• [AUFGABENSTELLUNG]: Extrahiere aus dem Textauszug zur Klage gegen die Fahrtenbuchauflage unverändert die Passage, die mit „Nach erfolgloser Durchführung“ beginnt und sich bis einschließlich „Januar 2022 abgewiesen.“ fortsetzt.

• [TEXTAUSZUG]:
════

Nach erfolgloser Durchführung eines Widerspruchsverfahrens erhob die Klägerin im Juni 2021 Klage und machte unter anderem geltend, dass das Fahrzeug weit überwiegend durch den Geschäftsführer und nur mit dessen ausdrücklicher Erlaubnis auch von anderen Mitarbeiterinnen und Mitarbeitern genutzt werde. Da sich der Geschäftsführer sicher sei, das Fahrzeug am Tattag nicht verliehen zu haben, müsse dieses widerrechtlich entweder von einem Mitarbeiter oder einer Mitarbeiterin der Klägerin oder einem sonstigen Dritten in Gebrauch genommen worden sei. Ein solcher Vorfall lasse sich nicht durch eine Fahrtenbuchauflage verhindern, weshalb diese ungeeignet und damit unverhältnismäßig sei.
Die Klage wurde mit Urteil der 3. Kammer vom 12. Januar 2022 abgewiesen.

════

• [VORLIEGENDE AUFLISTUNG]:
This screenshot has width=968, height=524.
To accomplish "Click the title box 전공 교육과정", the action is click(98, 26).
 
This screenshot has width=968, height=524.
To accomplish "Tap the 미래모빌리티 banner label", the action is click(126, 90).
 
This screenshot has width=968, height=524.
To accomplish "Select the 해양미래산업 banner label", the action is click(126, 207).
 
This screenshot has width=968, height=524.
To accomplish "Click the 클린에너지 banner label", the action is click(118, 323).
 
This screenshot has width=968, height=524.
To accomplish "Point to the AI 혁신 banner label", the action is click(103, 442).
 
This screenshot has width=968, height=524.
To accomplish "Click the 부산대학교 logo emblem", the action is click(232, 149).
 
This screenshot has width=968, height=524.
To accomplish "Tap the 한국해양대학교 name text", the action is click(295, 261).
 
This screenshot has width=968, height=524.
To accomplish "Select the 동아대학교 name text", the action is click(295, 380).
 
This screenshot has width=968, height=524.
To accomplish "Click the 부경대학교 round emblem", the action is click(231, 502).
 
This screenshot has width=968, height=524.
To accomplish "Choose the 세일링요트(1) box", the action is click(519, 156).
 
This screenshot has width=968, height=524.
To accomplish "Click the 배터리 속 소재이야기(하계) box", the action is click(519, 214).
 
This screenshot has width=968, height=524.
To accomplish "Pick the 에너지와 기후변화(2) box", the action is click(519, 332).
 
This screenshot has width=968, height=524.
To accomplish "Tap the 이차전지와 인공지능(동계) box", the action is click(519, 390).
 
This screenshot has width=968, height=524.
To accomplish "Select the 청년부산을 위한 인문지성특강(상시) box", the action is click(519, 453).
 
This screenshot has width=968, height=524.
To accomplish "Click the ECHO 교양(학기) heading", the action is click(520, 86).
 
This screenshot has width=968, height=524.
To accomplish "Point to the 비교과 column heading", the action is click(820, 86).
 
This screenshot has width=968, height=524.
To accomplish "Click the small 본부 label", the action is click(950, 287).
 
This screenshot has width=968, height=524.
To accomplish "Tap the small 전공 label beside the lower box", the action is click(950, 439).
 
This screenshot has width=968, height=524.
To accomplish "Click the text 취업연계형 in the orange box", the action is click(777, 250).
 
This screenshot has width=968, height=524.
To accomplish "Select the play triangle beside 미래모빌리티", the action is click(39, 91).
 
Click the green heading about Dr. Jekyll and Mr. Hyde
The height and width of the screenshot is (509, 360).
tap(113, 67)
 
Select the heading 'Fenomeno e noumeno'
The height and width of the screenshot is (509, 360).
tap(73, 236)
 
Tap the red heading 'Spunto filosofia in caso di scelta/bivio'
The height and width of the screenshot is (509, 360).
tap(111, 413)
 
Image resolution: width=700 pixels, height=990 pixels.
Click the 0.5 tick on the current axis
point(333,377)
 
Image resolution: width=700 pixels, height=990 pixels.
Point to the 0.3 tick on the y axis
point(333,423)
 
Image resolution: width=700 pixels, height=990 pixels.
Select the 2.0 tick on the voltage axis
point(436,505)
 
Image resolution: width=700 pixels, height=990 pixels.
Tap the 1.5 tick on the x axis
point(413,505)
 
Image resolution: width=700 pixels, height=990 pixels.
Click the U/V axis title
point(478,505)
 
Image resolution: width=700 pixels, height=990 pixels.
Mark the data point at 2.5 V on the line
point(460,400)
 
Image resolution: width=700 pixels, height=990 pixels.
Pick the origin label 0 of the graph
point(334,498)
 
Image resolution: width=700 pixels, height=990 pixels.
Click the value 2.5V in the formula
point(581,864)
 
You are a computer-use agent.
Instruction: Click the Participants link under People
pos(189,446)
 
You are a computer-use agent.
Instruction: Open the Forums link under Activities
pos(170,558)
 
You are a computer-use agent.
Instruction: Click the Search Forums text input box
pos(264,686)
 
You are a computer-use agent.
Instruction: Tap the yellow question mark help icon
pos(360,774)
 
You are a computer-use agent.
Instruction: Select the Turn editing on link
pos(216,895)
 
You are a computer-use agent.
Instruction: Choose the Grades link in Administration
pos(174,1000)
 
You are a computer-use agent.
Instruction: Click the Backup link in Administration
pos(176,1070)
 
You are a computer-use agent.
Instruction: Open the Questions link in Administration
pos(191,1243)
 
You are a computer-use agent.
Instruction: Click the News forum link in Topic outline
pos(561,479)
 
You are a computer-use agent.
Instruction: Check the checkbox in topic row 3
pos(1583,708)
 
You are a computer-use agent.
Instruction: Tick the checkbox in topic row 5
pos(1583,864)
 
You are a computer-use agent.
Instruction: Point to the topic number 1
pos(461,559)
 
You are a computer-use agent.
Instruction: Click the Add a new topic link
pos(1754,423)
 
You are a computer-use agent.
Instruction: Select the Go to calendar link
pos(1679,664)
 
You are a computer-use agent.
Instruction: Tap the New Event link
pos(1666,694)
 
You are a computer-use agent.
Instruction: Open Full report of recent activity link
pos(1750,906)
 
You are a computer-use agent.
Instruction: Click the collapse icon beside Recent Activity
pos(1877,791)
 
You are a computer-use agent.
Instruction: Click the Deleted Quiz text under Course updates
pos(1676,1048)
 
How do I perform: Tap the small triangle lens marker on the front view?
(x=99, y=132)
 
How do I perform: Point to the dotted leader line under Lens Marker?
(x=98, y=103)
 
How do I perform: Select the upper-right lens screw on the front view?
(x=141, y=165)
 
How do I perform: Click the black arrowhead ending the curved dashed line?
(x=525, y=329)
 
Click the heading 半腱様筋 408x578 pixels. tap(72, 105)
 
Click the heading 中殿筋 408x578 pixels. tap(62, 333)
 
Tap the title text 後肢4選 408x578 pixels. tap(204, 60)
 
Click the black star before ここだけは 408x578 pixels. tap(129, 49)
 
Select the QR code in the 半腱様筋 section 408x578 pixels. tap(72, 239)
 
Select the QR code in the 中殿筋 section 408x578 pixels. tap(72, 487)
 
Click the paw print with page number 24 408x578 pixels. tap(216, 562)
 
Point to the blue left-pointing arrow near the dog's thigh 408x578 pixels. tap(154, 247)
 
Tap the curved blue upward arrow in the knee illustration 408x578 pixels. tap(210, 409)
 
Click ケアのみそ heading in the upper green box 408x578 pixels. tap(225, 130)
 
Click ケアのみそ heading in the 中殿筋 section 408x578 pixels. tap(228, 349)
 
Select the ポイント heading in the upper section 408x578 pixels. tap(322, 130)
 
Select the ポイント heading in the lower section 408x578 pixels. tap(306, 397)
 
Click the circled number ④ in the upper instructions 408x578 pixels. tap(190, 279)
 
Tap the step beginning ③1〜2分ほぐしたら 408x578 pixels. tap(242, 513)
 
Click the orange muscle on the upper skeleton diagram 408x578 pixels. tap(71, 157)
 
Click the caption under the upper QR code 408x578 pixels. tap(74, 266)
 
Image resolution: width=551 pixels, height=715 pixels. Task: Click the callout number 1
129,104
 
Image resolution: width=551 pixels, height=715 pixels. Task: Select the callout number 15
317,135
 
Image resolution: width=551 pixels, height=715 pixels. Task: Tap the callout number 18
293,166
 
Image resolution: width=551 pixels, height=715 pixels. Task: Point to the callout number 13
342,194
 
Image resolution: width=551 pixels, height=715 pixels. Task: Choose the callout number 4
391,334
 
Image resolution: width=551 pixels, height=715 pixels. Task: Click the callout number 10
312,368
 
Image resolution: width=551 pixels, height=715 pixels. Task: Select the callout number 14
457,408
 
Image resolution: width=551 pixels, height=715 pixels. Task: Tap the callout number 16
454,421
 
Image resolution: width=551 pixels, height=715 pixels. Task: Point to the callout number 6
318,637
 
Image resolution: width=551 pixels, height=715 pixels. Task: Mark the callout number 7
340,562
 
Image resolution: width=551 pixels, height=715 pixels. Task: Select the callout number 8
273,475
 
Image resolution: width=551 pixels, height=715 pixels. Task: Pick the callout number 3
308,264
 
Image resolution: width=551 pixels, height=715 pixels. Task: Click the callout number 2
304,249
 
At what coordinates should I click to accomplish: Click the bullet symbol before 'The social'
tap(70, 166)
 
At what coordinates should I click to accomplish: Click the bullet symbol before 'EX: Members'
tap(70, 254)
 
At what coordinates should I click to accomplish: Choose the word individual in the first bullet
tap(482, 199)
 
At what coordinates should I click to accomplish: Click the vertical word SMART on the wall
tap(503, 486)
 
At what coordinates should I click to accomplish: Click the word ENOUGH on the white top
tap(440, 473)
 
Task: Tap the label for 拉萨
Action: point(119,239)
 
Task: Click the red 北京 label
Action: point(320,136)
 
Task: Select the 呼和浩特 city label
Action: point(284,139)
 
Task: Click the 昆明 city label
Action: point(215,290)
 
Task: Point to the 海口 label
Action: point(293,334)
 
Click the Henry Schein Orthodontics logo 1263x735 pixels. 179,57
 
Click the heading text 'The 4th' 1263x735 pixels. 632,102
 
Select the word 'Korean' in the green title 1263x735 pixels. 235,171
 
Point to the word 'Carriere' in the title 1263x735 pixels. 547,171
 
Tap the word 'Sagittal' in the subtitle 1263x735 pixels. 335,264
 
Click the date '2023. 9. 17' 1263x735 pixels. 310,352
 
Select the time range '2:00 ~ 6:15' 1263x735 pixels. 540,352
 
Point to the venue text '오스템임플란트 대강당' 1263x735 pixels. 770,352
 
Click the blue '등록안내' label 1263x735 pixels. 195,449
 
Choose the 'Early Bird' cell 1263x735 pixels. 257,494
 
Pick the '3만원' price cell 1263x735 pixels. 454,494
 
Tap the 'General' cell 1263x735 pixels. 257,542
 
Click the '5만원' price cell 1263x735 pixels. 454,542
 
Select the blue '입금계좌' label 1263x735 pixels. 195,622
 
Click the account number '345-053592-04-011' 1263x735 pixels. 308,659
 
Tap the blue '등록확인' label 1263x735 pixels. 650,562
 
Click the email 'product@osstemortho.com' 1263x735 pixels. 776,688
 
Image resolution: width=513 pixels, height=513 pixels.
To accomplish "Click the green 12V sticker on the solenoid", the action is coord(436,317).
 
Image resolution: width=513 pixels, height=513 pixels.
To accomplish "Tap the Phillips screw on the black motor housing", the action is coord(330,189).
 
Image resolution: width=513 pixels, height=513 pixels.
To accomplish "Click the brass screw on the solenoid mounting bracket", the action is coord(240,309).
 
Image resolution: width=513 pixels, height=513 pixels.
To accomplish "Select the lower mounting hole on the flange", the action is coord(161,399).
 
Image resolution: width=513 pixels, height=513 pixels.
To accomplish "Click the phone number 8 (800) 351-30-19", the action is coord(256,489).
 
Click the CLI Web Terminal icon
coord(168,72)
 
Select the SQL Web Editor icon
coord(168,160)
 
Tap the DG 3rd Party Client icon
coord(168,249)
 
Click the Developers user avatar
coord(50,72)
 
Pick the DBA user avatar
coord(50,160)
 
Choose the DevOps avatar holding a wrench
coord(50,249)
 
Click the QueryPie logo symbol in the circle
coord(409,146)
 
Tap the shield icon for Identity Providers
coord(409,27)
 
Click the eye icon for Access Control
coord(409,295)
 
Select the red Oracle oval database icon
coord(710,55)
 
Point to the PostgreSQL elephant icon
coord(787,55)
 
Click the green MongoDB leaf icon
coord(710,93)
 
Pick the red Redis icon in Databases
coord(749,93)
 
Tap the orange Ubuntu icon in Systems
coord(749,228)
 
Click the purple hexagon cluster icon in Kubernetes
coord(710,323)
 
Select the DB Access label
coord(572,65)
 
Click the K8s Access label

════

• [ANTWORT]:
Nach erfolgloser Durchführung eines Widerspruchsverfahrens erhob die Klägerin im Juni 2021 Klage und machte unter anderem geltend, dass das Fahrzeug weit überwiegend durch den Geschäftsführer und nur mit dessen ausdrücklicher Erlaubnis auch von anderen Mitarbeiterinnen und Mitarbeitern genutzt werde. Da sich der Geschäftsführer sicher sei, das Fahrzeug am Tattag nicht verliehen zu haben, müsse dieses widerrechtlich entweder von einem Mitarbeiter oder einer Mitarbeiterin der Klägerin oder einem sonstigen Dritten in Gebrauch genommen worden sei. Ein solcher Vorfall lasse sich nicht durch eine Fahrtenbuchauflage verhindern, weshalb diese ungeeignet und damit unverhältnismäßig sei.
Die Klage wurde mit Urteil der 3. Kammer vom 12. Januar 2022 abgewiesen.